Voluntary arrangements - the failures
Registrar Stephen Baister provides a guided tour of an important but sometimes misunderstood area of insolvency law
While the overwhelming majority of voluntary arrangements - whether company voluntary arrangements (CVAs) under part I of the Insolvency Act 1986 or individual voluntary arrangements (IVAs) under part VIII of the Act - proceed smoothly to a successful conclusion, some do not.
Interim order refusal
There are a number of reasons why the court may decline to grant an interim order, which is a necessary prerequisite for an IVA, since an IVA unsupported by an interim order is a nullity, even if all the other procedures governing it have been adhered to (Fletcher v Vooght [2000] BPIR 435).
The most common reason is that the court believes that the debtor's proposal is doomed to fail from the outset.
This may be because it is clear that the requisite majority for its approval under rule 5.18 of the Insolvency Rules 1986 cannot be attained at any meeting of creditors (Re Cove [1990] 1 All ER 949) or because for some other reason the IVA does not appear to be viable (Hook v Jewson Ltd [1997] 1 BCLC 664; Cooper v Fearnley [1997] BPIR 20).
Recent authority (Re Julie O'Sullivan [2001] BPIR 534) has established that the court may decline to make an interim order if it believes that the nominee's fees are excessive, whether or not the amount of them affects the viability of the debtor's proposal.

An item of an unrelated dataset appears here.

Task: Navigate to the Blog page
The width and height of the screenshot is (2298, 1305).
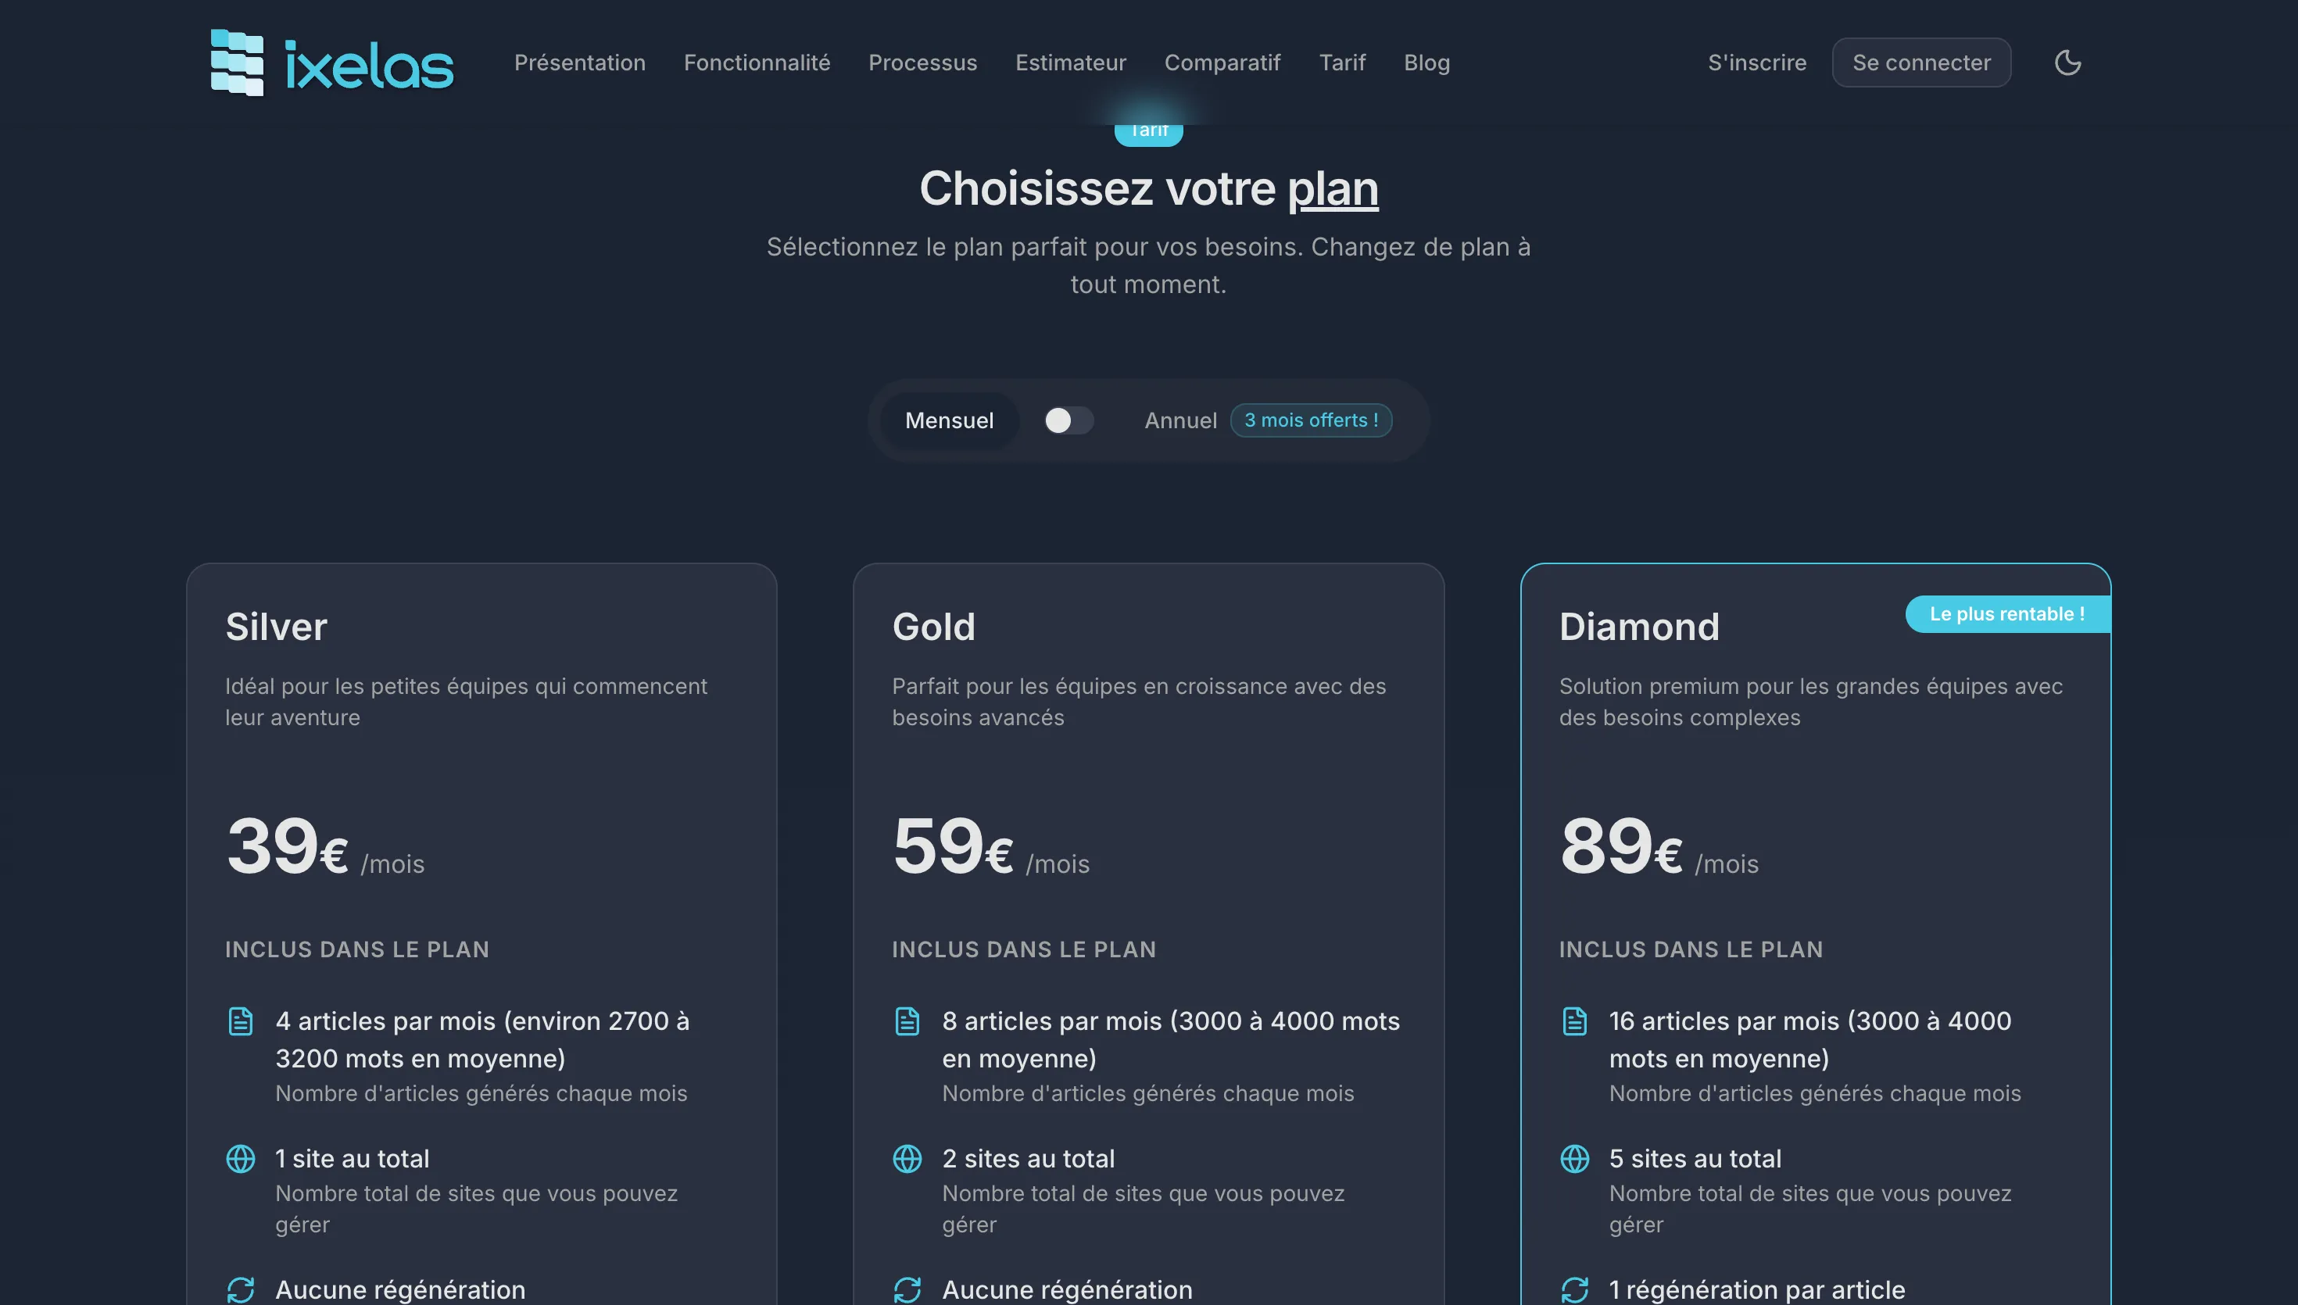Action: tap(1426, 63)
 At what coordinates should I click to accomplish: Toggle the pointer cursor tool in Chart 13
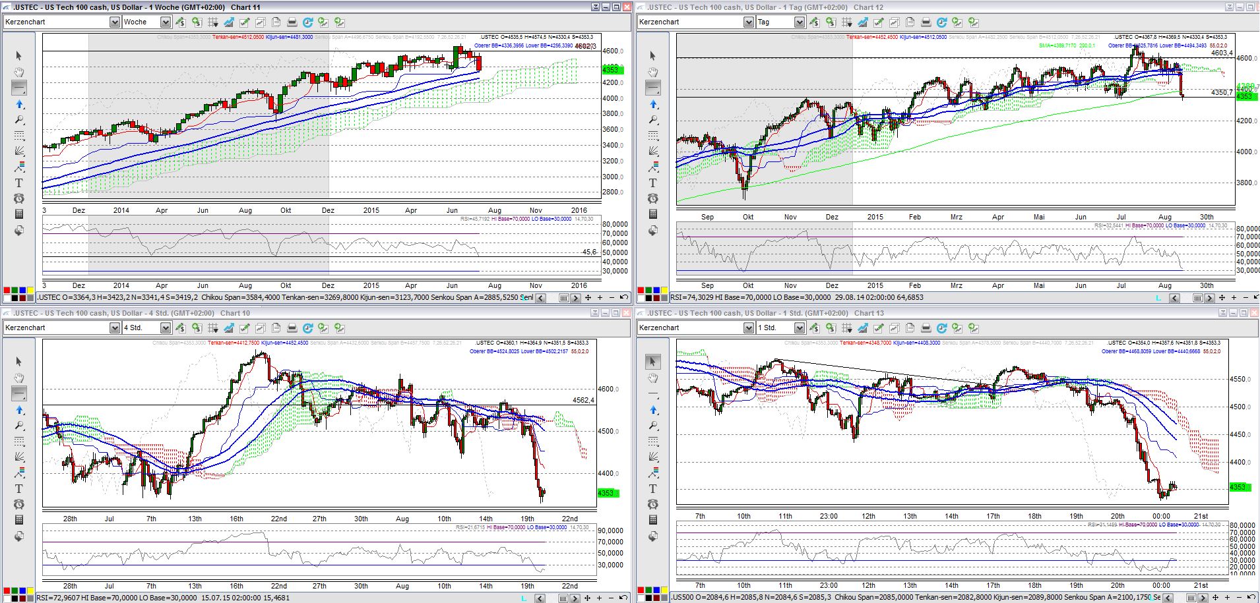pyautogui.click(x=653, y=361)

No doubt the court could refuse to make an interim order on the ground of failure to comply with any of the substantive provisions regarding IVAs set out in part VIII of the Act or any of the procedural and other requirements set out in part 5 of the Insolvency Rules 1986.
The court would, for example, have to be satisfied that the debtor was proposing to make a proposal to his creditors for a composition in satisfaction of his debts or a scheme of arrangement within the meaning of section 253(1) of the Act.
Paid up? Too late
A debtor who applies for an interim order must be in a position to assert that he is an undischarged bankrupt or that he is able to petition for his own bankruptcy (rule 5.5(1)(c) of the Insolvency Rules 1986).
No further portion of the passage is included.